At last, rugby in Australia has a schedule of attractive matches stretching from March through to December to sell to the television moguls, spectators at home and around the world, and to its players.

This schedule follows a coherent pattern which starts with the Super Rugby pool rounds.

Then there are the June Tests featuring a touring team from the northern hemisphere. In 2012, Scotland plays a Test against the Wallabies at Newcastle and Wales, arguably the most attractive side at RWC 2011, play their three Tests at Brisbane, Melbourne and Sydney at the SFS.

The finals of the Super Rugby tournament come next.

Then we have Australia, New Zealand, South Africa and Argentina playing in a new four-nations home and away tournament, the splendidly named The Rugby Championship. In 2012, this new tournament starts in Australia with the mouth-watering prospect of the Wallabies playing the All Blacks at ANZ Stadium on August 18.

The Pumas will play their first Test of the tournament in Australia at the Gold Coast. The Springboks will play the Wallabies at Perth. The final matches of the tournament are the Pumas against the Wallabies, and the Springboks against the All Blacks in South Africa, on October 6.

One of the features of the scheduling for the Wallabies Tests is the way the ARU is taking rugby to new (the Gold Coast, Newcastle) Test venues. And to venues like Perth which is a developing rugby territory, and to the SFS, which has been a neglected venue for rugby Tests in Sydney.

There will be third Bledisloe Cup Test played next year, as well, on October 20 at Brisbane.

In November, the Wallabies go on their northern hemisphere tour.

If I had to nominate one rugby official to applaud for this splendid list of rugby matches, that official would be the chief executive of the ARU, John O’Neill.

In 1996 when Super Rugby began, it was a 12-team tournament. Australia had three teams, South Africa four and New Zealand five in the tournament.

O’Neill has pushed relentlessly for each of the SANZAR partners to have five teams.

There was stiff opposition to Australia having five Super Rugby teams, both in Australia and in South Africa. But O’Neill pressed forward with his vision.

Once the 15-team regime was achieved, O’Neill then pushed hard for a more rational and appealing schedule for the tournament.

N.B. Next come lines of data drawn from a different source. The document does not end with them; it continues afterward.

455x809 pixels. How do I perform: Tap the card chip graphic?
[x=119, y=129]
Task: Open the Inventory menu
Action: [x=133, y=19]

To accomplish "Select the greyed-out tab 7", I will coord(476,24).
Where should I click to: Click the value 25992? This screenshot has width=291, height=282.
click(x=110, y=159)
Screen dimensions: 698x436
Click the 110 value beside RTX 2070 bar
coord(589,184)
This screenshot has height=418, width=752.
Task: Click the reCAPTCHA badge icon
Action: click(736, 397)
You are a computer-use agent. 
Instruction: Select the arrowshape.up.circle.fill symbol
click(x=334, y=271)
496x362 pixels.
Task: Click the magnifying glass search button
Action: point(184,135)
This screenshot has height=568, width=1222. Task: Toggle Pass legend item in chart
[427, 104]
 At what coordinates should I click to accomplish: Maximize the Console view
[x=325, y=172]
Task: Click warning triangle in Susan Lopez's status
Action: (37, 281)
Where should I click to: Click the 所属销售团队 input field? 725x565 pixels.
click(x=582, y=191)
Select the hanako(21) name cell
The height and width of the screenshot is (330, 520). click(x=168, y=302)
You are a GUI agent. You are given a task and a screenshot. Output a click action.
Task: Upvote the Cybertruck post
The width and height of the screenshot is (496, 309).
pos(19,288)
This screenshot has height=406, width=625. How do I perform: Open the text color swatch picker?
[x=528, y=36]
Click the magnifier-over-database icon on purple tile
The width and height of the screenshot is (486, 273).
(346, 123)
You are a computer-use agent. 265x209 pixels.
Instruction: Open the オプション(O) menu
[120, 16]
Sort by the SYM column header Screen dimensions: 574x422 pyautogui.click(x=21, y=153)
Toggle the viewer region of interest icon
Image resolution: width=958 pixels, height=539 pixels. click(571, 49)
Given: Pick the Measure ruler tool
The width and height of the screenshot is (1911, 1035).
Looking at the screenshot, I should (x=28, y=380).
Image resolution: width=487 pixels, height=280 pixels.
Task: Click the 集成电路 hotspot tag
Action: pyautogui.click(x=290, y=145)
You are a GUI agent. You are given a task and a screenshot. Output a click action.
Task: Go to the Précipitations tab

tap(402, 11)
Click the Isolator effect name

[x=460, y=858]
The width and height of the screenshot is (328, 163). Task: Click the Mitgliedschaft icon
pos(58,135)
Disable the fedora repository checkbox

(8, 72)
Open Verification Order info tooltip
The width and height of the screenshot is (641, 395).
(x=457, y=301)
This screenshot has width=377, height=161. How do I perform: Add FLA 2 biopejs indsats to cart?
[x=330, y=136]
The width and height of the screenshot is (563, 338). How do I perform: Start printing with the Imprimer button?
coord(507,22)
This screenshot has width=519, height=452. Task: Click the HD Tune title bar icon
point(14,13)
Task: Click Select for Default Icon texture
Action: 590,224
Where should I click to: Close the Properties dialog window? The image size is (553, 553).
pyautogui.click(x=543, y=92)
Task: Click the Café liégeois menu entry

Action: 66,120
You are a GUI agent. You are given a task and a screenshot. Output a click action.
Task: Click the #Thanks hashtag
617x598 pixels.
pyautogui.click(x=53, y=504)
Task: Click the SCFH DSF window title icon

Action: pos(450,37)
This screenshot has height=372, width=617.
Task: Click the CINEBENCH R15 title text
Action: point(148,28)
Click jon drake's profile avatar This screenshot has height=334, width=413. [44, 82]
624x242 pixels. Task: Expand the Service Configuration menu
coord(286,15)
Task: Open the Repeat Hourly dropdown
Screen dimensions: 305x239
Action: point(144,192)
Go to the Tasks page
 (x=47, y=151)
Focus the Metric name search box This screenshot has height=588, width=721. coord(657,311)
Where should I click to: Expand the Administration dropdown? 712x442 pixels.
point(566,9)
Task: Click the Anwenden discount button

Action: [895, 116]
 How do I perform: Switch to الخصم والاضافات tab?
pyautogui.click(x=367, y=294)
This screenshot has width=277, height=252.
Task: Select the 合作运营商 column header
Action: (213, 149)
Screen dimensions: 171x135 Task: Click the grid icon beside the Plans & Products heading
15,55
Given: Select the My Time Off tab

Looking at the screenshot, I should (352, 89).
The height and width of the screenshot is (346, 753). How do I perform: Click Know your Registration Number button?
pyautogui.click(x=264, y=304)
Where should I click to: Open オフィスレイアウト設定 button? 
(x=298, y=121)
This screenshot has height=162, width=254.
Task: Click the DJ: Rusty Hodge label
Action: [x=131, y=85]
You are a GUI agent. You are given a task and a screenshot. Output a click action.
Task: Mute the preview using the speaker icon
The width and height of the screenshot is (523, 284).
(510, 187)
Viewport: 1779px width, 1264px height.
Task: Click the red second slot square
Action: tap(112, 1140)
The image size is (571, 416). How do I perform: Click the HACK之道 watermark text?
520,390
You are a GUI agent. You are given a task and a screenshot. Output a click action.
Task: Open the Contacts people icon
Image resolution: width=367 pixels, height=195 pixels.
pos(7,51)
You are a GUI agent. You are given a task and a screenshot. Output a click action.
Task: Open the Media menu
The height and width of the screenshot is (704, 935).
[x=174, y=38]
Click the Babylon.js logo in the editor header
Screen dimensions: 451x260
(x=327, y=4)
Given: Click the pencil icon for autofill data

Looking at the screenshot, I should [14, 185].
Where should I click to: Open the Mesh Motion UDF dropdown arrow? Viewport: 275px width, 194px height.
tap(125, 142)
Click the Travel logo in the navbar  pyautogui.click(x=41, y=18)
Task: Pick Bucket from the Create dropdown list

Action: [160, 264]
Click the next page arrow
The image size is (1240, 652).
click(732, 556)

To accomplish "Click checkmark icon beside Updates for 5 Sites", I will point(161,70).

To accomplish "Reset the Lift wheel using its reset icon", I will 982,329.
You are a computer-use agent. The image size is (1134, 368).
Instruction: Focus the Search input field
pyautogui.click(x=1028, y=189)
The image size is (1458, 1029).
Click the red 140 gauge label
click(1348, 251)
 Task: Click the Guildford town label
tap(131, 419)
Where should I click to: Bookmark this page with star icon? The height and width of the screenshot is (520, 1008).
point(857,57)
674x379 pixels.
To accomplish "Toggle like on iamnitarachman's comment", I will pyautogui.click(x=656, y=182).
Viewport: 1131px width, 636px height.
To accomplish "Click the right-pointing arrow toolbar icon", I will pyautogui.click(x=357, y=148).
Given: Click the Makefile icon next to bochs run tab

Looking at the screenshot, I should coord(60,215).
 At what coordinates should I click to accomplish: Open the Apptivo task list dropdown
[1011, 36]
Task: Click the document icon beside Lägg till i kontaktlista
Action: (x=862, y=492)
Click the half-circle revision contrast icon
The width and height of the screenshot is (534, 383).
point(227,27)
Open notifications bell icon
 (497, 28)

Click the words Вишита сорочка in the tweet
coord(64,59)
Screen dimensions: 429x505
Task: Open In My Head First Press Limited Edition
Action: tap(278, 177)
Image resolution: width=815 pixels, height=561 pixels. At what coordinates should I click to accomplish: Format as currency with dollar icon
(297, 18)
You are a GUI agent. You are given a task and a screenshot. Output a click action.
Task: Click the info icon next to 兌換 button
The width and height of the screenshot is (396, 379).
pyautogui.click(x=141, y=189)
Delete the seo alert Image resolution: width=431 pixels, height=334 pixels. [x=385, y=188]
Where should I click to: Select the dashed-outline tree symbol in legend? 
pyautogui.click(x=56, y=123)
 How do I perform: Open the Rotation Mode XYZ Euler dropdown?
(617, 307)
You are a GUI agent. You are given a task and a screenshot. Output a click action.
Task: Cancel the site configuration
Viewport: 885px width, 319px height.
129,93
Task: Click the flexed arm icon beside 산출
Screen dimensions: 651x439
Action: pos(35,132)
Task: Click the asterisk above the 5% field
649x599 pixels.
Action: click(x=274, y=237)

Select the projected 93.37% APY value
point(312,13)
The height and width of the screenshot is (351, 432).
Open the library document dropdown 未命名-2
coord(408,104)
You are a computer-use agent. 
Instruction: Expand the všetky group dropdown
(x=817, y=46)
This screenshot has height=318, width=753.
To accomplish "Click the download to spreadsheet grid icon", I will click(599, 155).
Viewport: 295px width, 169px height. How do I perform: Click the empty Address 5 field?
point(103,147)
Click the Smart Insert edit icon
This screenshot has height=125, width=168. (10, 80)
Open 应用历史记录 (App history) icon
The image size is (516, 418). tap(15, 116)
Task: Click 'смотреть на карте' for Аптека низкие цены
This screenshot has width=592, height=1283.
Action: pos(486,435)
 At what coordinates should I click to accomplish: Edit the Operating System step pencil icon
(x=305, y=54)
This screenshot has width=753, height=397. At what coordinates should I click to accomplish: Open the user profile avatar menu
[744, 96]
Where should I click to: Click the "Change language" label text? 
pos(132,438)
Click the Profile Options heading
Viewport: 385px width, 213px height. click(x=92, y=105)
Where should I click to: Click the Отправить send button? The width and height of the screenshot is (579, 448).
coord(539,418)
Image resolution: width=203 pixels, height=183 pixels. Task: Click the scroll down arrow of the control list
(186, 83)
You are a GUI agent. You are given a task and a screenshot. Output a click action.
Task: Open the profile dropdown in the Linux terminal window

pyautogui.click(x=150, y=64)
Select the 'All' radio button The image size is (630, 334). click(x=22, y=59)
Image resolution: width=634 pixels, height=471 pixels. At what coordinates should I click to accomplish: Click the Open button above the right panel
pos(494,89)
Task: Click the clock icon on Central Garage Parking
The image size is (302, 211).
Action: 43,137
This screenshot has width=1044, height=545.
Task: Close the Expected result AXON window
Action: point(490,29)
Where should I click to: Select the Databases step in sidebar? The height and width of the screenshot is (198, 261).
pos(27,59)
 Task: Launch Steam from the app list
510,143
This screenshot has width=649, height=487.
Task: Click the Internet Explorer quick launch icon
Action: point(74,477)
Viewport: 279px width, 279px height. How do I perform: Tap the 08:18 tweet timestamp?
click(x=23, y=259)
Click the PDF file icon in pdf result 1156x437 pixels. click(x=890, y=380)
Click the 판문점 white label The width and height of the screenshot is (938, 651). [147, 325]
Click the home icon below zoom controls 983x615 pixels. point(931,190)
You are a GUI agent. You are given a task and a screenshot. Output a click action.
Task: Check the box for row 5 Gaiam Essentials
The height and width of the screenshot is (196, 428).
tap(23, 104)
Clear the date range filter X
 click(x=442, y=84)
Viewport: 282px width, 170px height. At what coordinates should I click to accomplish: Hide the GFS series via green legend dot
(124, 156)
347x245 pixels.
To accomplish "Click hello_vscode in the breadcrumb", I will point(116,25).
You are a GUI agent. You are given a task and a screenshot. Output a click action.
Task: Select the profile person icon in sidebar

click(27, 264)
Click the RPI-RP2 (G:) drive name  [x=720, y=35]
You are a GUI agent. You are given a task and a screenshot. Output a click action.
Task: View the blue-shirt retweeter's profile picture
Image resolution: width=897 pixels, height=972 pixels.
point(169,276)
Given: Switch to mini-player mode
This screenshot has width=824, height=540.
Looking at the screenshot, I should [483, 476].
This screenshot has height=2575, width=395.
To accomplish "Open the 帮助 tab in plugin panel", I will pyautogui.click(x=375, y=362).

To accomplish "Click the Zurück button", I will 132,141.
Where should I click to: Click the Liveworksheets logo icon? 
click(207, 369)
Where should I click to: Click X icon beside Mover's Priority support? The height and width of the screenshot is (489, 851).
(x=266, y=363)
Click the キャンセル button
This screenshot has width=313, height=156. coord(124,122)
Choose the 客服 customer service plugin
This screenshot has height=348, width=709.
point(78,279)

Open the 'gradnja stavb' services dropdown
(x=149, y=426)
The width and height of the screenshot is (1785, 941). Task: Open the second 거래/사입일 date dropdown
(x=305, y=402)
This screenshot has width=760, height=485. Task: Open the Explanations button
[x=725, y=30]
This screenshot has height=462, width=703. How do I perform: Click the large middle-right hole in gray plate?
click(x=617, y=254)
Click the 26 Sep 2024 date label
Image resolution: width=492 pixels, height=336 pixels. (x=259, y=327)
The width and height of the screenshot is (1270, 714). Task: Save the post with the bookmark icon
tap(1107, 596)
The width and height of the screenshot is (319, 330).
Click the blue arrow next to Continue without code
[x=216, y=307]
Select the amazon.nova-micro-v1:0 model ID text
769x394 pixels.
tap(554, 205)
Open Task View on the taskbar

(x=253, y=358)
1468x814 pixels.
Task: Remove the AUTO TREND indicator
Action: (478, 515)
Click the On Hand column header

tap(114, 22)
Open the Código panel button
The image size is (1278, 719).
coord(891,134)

The South Africans were reluctant to extend the playing time of the tournament into their Currie Cup schedules.

So it was agreed that the pool round was a 12-match schedule for each of the teams.

But this concession allowed for the scheduling that O’Neill wanted, with second pool round of matches where the five local teams play each other. This scheduling greatly increased the number of local matches, which is a bonus for the local spectators and broadcasters.

This second local pool round is followed by a final series of the top six teams, with each nation having at least one team in the finals series.

These changes have greatly enhanced the Super Rugby competition. We saw last season with the Reds that the tournament becomes a more open event with these changes.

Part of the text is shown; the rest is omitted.